Today, an estimated 65,297 students in Maryland public schools are in temporary classrooms such as trailers, and there is $23.3 billion in estimated statewide school construction needed through fiscal year 2023, according to the Maryland State Department of Education and local schools.
Maryland Sen. Jim Rosapepe, D-Anne Arundel and Prince George’s, discussed a revised version of an earlier bill, the Maryland Overcrowding Reduction Act of 2018, at Tuesday’s meeting of the 21st Century School Facilities Commission in hopes of combatting school overcrowding problems across the state.
The legislation did not pass last spring, however Rosapepe said he is confident in his revisions and efforts for the upcoming session.
“Facilities are one thing — we need them. I don’t see us educating in cornfields. They’re just as important as the programs taught,” said Martin G. Knott Jr., chair of the commission.
Rosapepe explained that this $23 billion construction estimate is unaffordable, and the state and local governments will not significantly boost borrowing for schools in order to pay for all of the projects. All 24 jurisdictions have the ability to build and repair schools at much lower costs, Rosapepe told the commission.
Schools prioritize their money in different ways, he said, and one school might spend more on a building’s upkeep and another on hiring a new math teacher.
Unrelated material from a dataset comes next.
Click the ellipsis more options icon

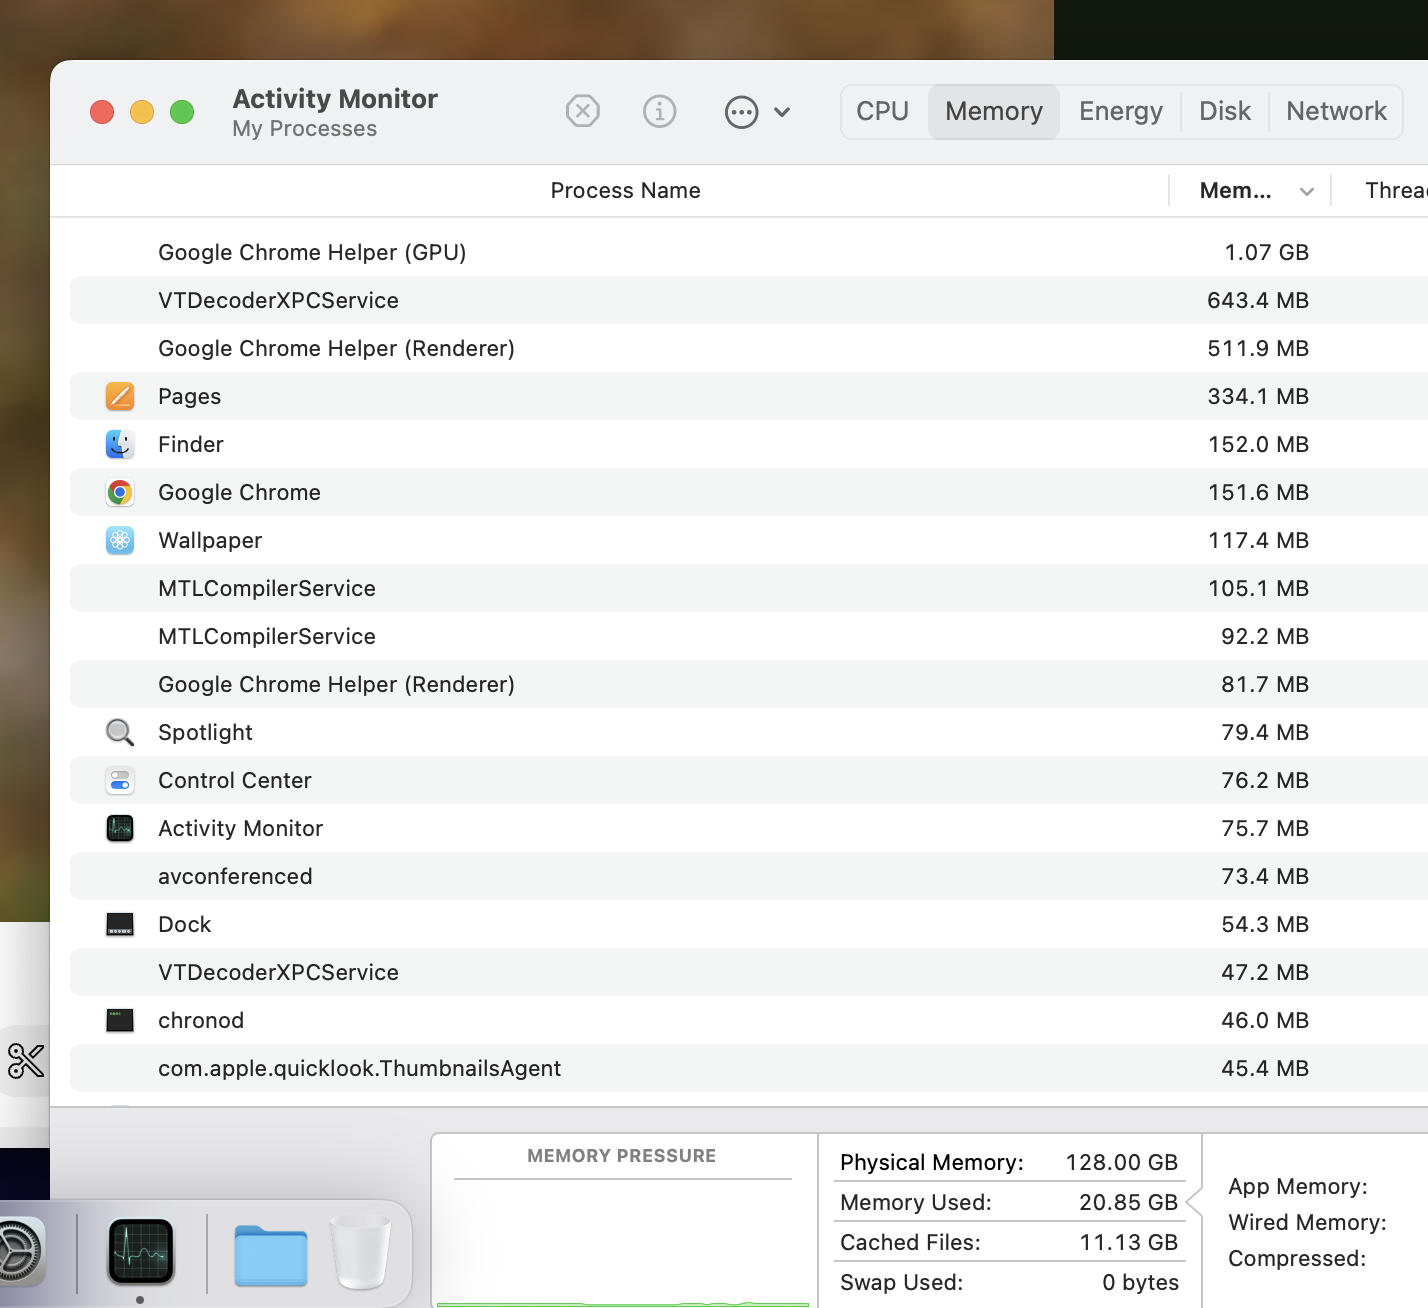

According to the state’s Department of Legislative Services, the average cost for a new public school is $46,000 per student, however recent construction costs in Maryland have ranged from $19,000 to $87,000 per student, a large gap that Rosapepe wants to narrow.
The goals of the legislation are to reduce overcrowding, repair old buildings and to end the need for portable classrooms. By designing, approving and building schools faster, reducing costs per student for new schools and incentivizing 21st century construction methods, Rosapepe said, change can be made.
For example, Rosapepe said, there no longer is a need for computer labs in schools now that students can bring their own devices. By cutting out an entire room, this is demonstrating 21st-century development techniques and is just one way that schools can be more cost-effective.
Similarly, old buildings can be converted to save money. Baltimore’s Monarch Academy, which enrolls 990 students, was formerly a Coca Cola Bottling Plant.
According to Rosapepe, with these strategies, the number of school construction projects can increase by 50 percent at no additional cost by just reducing the average cost per student. However, there would be no mandated changes for local school systems and governments who do not opt in to these recommendations, under the bill.
Additional recommendations dealt with setting funding goals and reviewing school designs. Recommendations in discussion included conducting statewide facility assessments and streamlining the review process for projects.
“These recommendations are spot on, they are a great step forward and we support the senator’s recommendations,” Stephen Baldwin, a commission member, said.
Before the final meeting in December, Knott said, the commission will hone their recommendations and are expecting members of the commission and others to weigh in on them.
“If anyone thinks we’re stuck in the past, we’re not. We’re moving forward. We’re taking bold initiatives,” Knott said.
At a meeting Wednesday, Maryland’s Board of Public Works unanimously approved $426 million for Baltimore City public schools’ construction and revitalization — a 21st Century Schools project.
—Capital News Service correspondent Julie Depenbrock contributed to this report.